そんな雪に閉ざされた深い深い森の中に、老朽化してはいるが、城といってもおかしくはない立派な館が建っていた。
そして、その日はめずらしく小春日和といってもいい程に暖かかった。
年の頃は20才そこそこか、一人の若い女性が、館に向かって歩いている。
「もう、なんて世界なの・・・雪、雪、雪・・何処を見回しても雪だらけだわ」
こんな世界には場違いの服装、それでいて顔立ちにはどこか気品があり、見方によっては亡国の姫でも通じる美しさがある。
「う〜ん、たしかにここね」
若い美しい娘にありがちなちょっと高慢な態度、何かを確かめる様に、それでいて無造作に扉に手をかけた。
「クククッ、よく来たね」
年の頃は、どうひいき目に見ても50は過ぎている、頭以外はすっぽりと黒い布に覆われた初老の魔女がいつもの様に答えるのだった。

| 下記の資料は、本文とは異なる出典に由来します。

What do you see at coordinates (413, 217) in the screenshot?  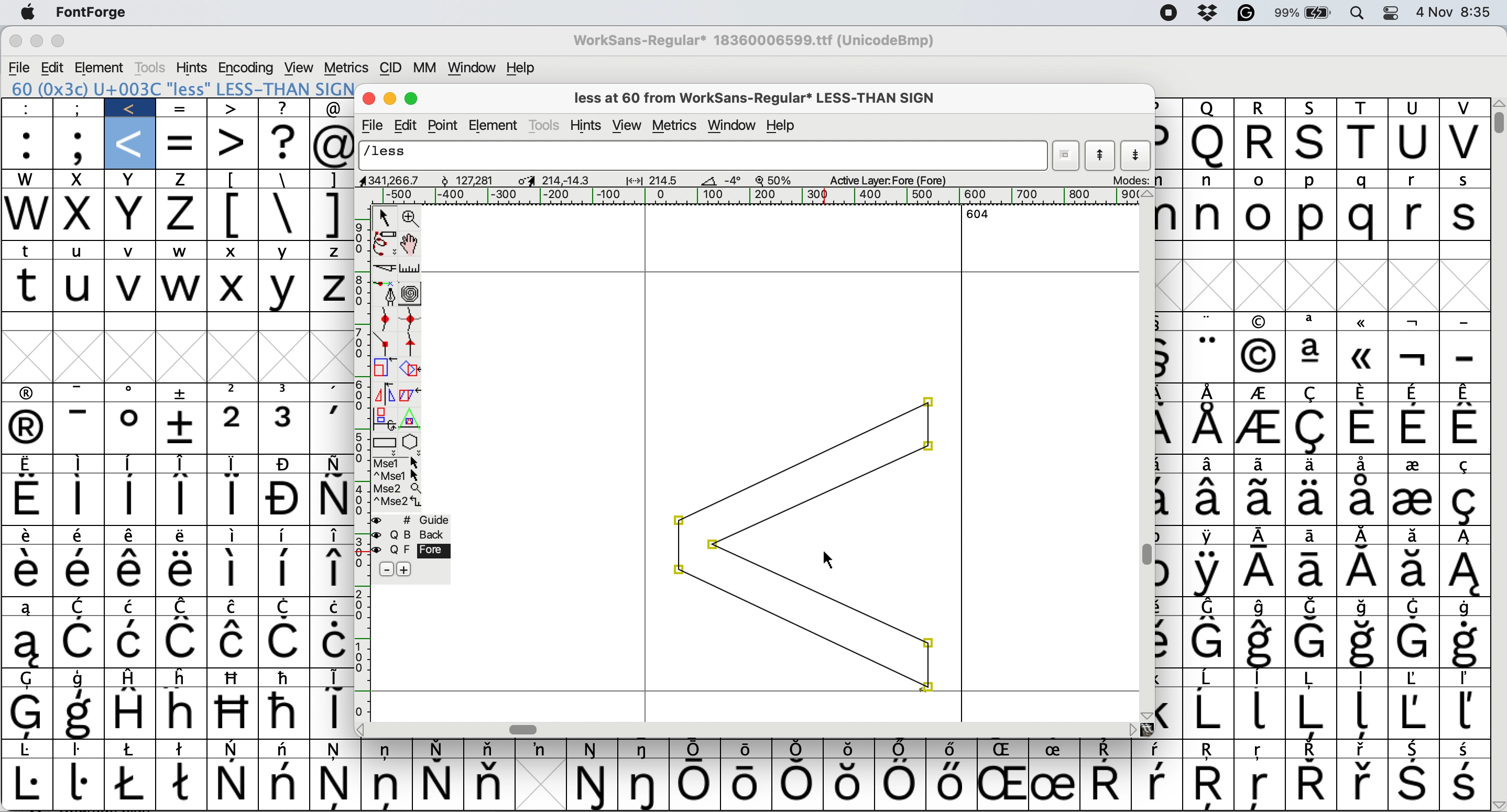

「久しぶりね!、お姉さん、何十年振りかしらここに来るのは・・・」
「な・なんじゃ、お前は」
「はぁ!?シニー姉さん、私を忘れたの? レイよ レ・イ! 実の妹を忘れたなんて、そんな事は言わないわよね!」
「れい?、れ・・レイって、えぇ〜〜〜〜と、あのレイかい!?」
「あのも、そのも、私以外にどんなレイがいるっていうの?」
「本当に、本物の・・、私をだましたりしたらただじゃおかないよ!!・・・・いや、でも、確かに面影がある・・本当にレイなのかい?!」
「何度いったらわかるの、レ・イっていったらレイよ私は!、あれからたかだか100年くらいじゃないの、もう忘れてしまったの?」
「たかだか100年といっても、あのころのお前は、まだまだ子供で・・・」
「・・本当にレイなんじゃな・・・、よくぞ生きておったな・・・、母上にしろお前にしろ全然連絡をよこさぬから、わしはてっきり・・・。」
ここ百年程、物を見る事にすらあまり使われていない彼女の目から、光り輝くものがこぼれ落ちた。

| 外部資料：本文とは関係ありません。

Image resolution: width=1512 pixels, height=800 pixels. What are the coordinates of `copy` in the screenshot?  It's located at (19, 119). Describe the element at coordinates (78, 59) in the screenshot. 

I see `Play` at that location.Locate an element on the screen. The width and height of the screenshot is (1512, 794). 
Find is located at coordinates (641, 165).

「かあさん?、母さんは元気よ、たぶんだけどね。何年前だかは忘れちゃったけど手紙が来たわ」
「レイ、大きくなった・・・、見違える様に美しくなって、若い頃のわしにも似ているが・・・、今年でいくつになった?」
「えーと、142才かな?!、普通の人間でいえばお年頃ってとこかしら?あのね、私、今日からここに住むからよろしくね!」
「そうか142になるか・・・?、えっなんだって、ここで暮らす?」
「そう、もう決めたんだから、いいでしょ?私だってここで生まれたのよ、住む権利はあるわ!」
「いや、別に権利がどうこういっておるのではないんじゃが・・」
「それならば問題はないわね!、えーと私の昔の部屋は・・・っと、あったここ!ここ!!ここ私の部屋ね、えーと入口にはこれをぶら下げてっと」
「おいおい、レイ...、まったく久しぶりにあったん・・・ん!、何をぶら下げたんじゃ?・・・「レイの水晶球占い」!?なんじゃお前、ここで占いをやる気か!」
「そうよ、だってお姉ちゃんが最近とっても忙しいって聞いたから、助けにきたのよ、感謝してね!」
「・・・・・・・」
静かだったこの館に、一陣の騒がしい風(!?)が吹き込んだ。